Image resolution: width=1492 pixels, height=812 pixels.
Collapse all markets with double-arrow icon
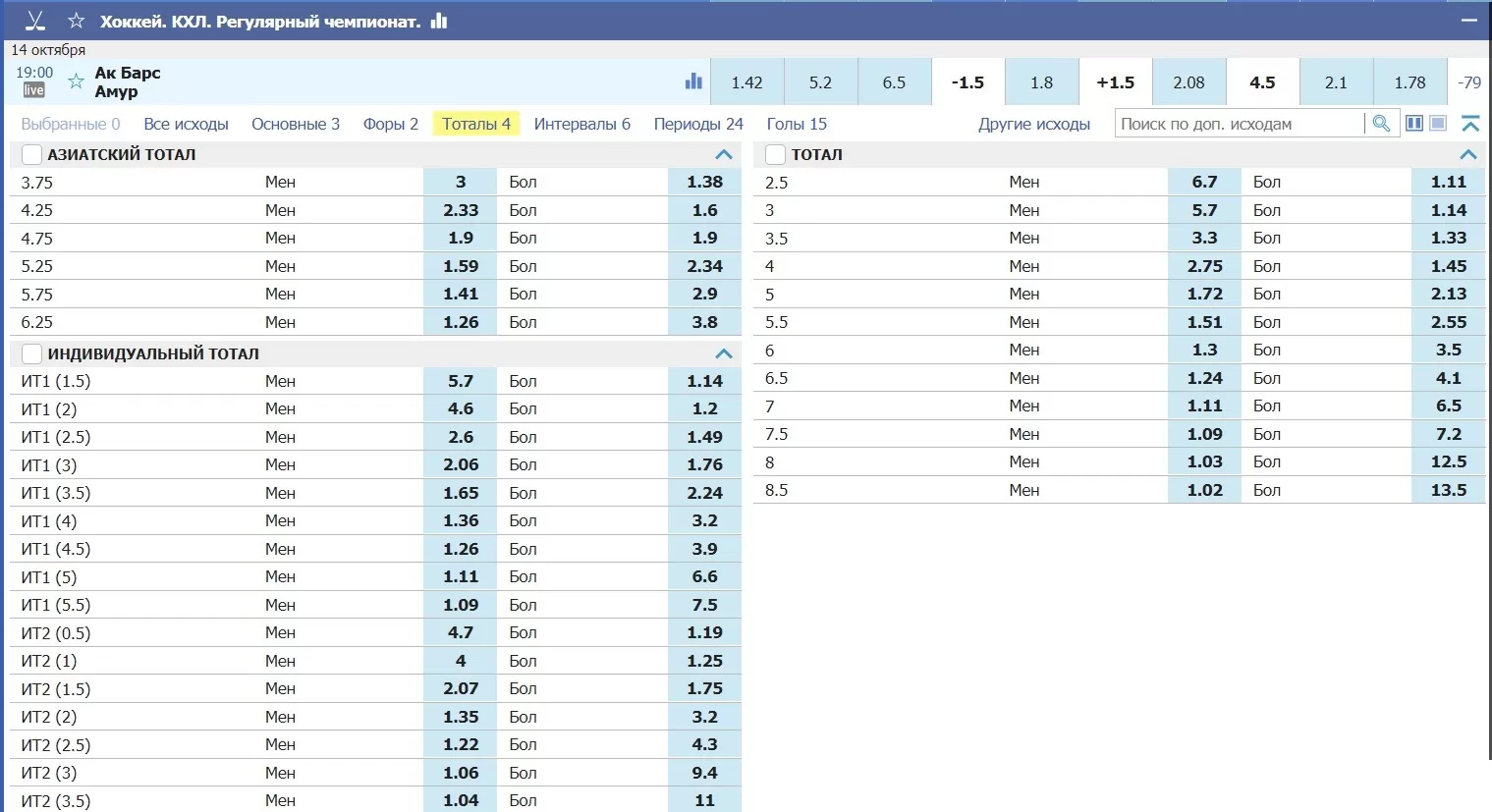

* * *

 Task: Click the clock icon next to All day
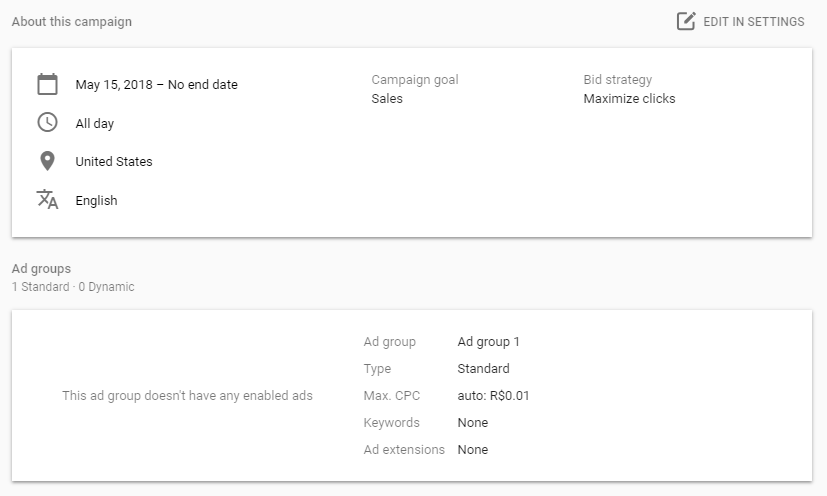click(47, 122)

---

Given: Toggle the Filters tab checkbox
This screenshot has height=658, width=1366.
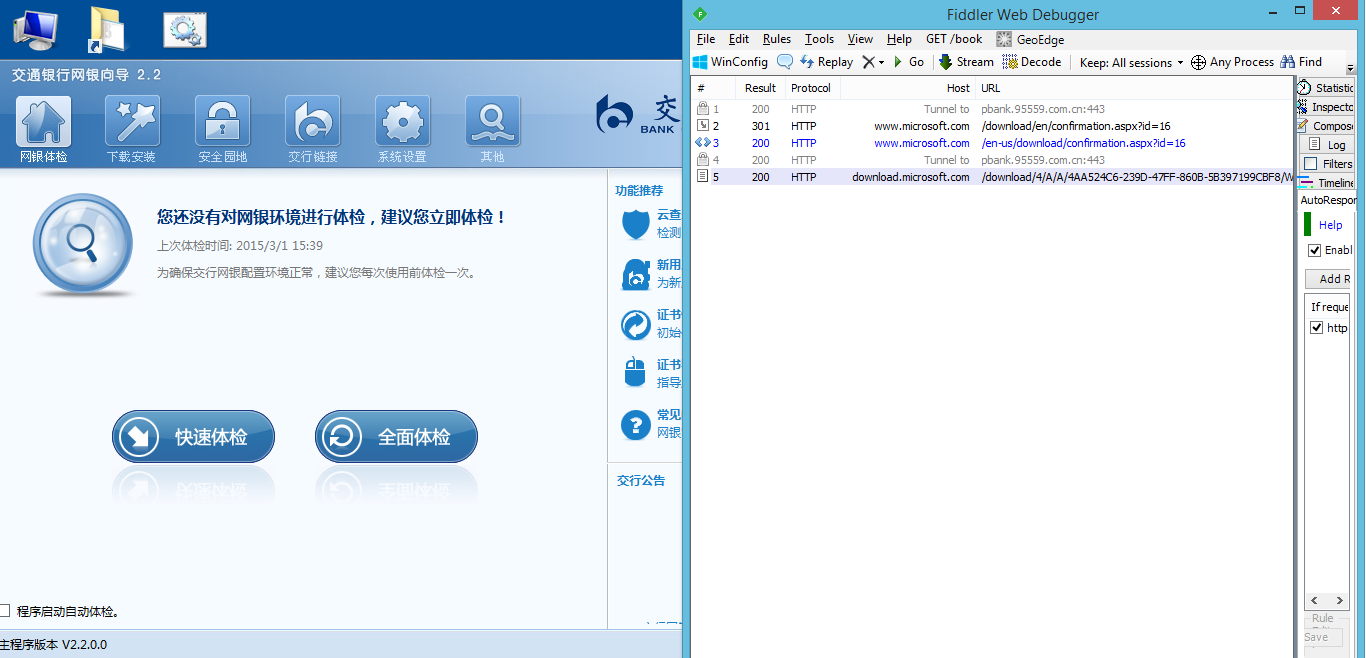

- _Try it_
Could you find each line in the entries that contains the string "width" and copy it?

- _Exercise response_
Image resolution: width=1492 pixels, height=812 pixels.
This screenshot has height=658, width=1366.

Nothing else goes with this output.